▶ [ACTIVITY LIST]:
**A.** Write out the telegraph key passage word for word, from "6A In the early" up to and including "keys ever since.".
**B.** Carry on the passage about telegraph keys from its final sentence.

▶ [TEXT]:
•••••
6A In the early days of telegraphy, keys used a brass lever through which a steel pivot shaft was fixed. This made for a heavy key on which the shaft was liable to work loose from the heavy use. In 1881, Bunnell obtained a patent on a "steel lever key" on which the lever and pivot shaft (trunnion) were parts of a single piece of stamped steel. This design became the standard for keys ever since.
The 1881 steel lever ket was originally a leg key; it was later offered in a legless model. Bunnell's best model legless steel lever key was christened the "Triumph." It used, for example, micainsulation as opposed to the fiber of the standard models.
6B The usual telegraph key has a circuit closer and is intended for use on gravity battery circuits. These batteries, typically of the bluestone or crowfoot variety, put out a small, constant current into a closed circit as used on American railroads of the past century.
•••••
▶ [RECORDED DATA]:
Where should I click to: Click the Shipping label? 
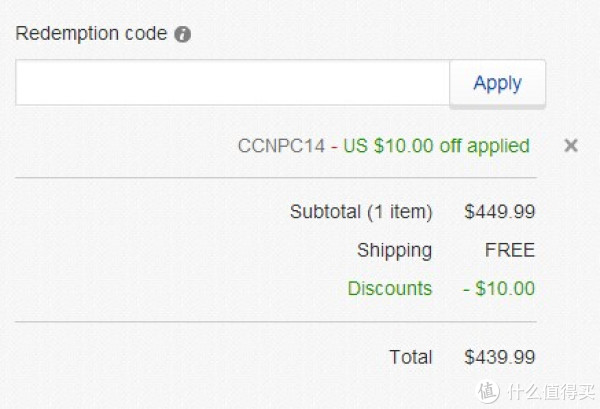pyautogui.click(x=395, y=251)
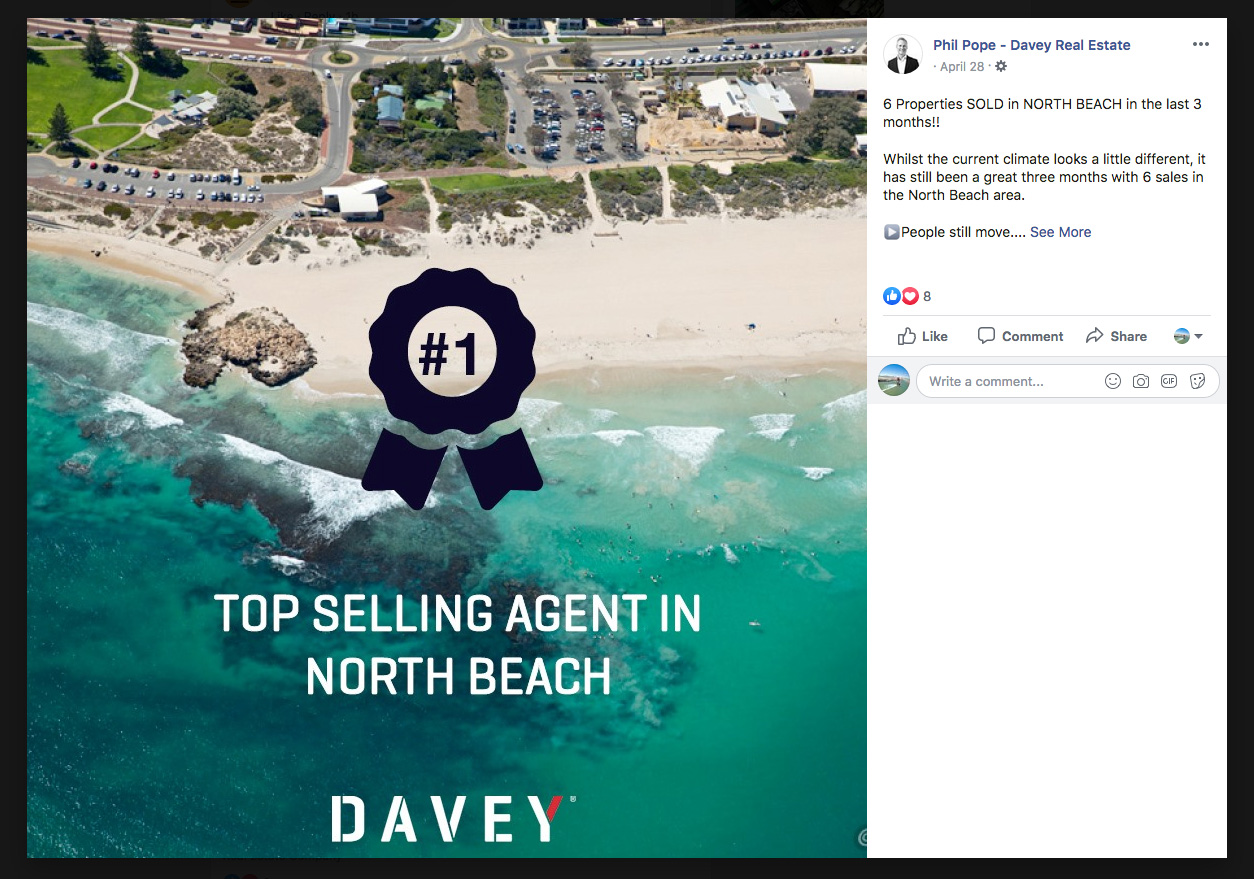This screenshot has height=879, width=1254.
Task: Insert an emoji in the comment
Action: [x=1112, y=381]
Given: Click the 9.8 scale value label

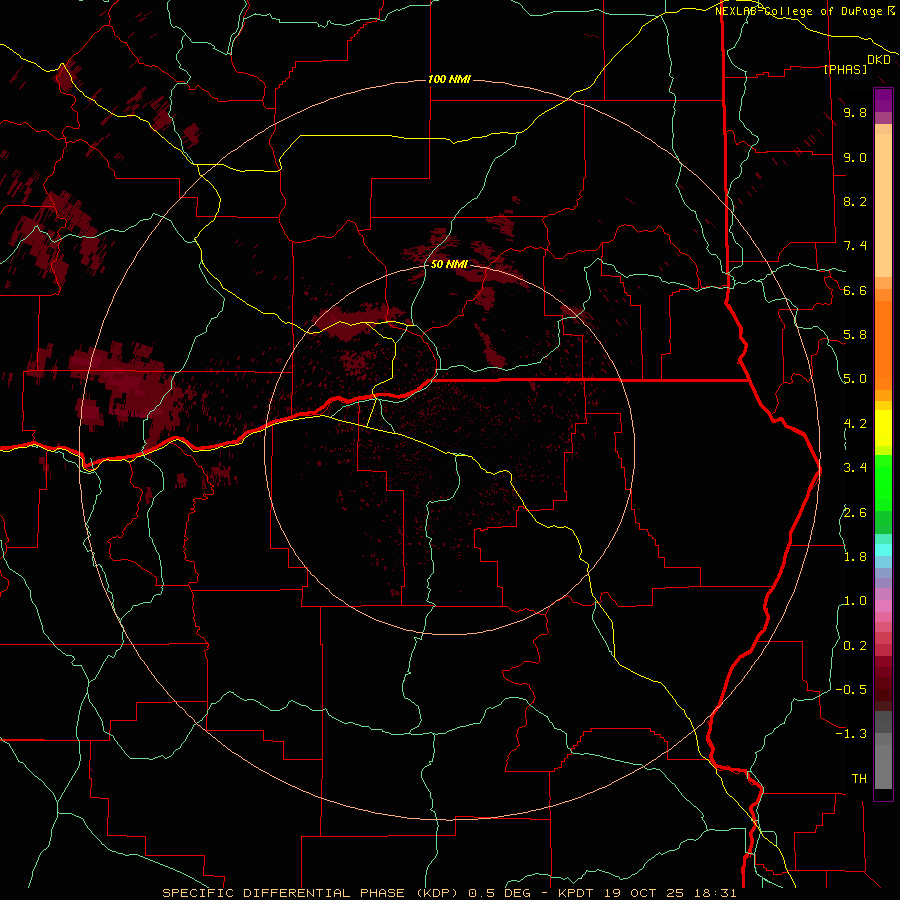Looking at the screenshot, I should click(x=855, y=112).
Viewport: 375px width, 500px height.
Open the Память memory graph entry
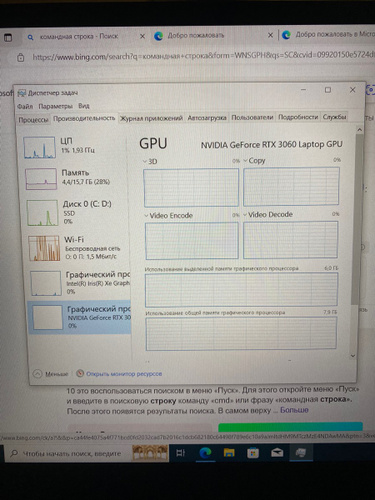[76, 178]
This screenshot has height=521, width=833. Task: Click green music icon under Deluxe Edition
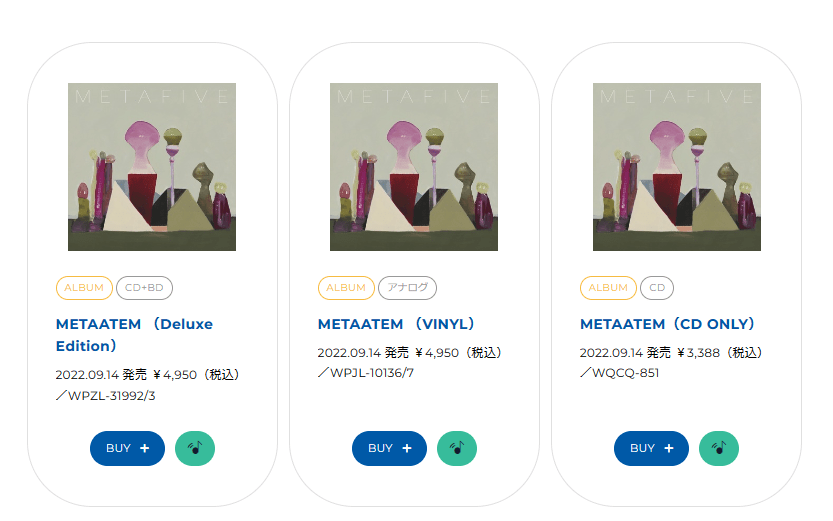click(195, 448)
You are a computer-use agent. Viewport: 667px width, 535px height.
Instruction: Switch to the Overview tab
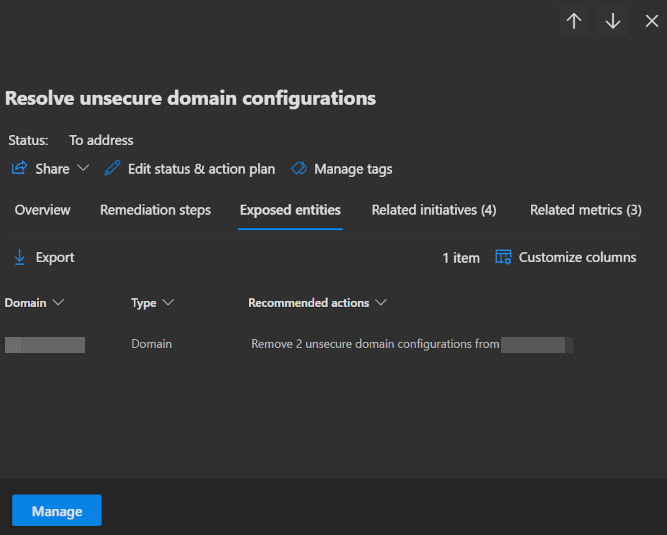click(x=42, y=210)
•••••
▶ [PER-TASK OUTPUTS]:
**A.**
6A In the early days of telegraphy, keys used a brass lever through which a steel pivot shaft was fixed. This made for a heavy key on which the shaft was liable to work loose from the heavy use. In 1881, Bunnell obtained a patent on a "steel lever key" on which the lever and pivot shaft (trunnion) were parts of a single piece of stamped steel. This design became the standard for keys ever since.

**B.**
Dry cells require less mainenance and are not subject to spillage, but would rapidly wear down in a closed circuit. The circuit must be kept open except when keying a message. This kind of circuit (as used in European land-line telegraphy) required an "open circuit key."
6C Another form of open circuit key. Since the dry cell batteries lose capacity quickly under closed circuit conditions, the "circuit closer" on this model actually worked as a cut-out for the battery.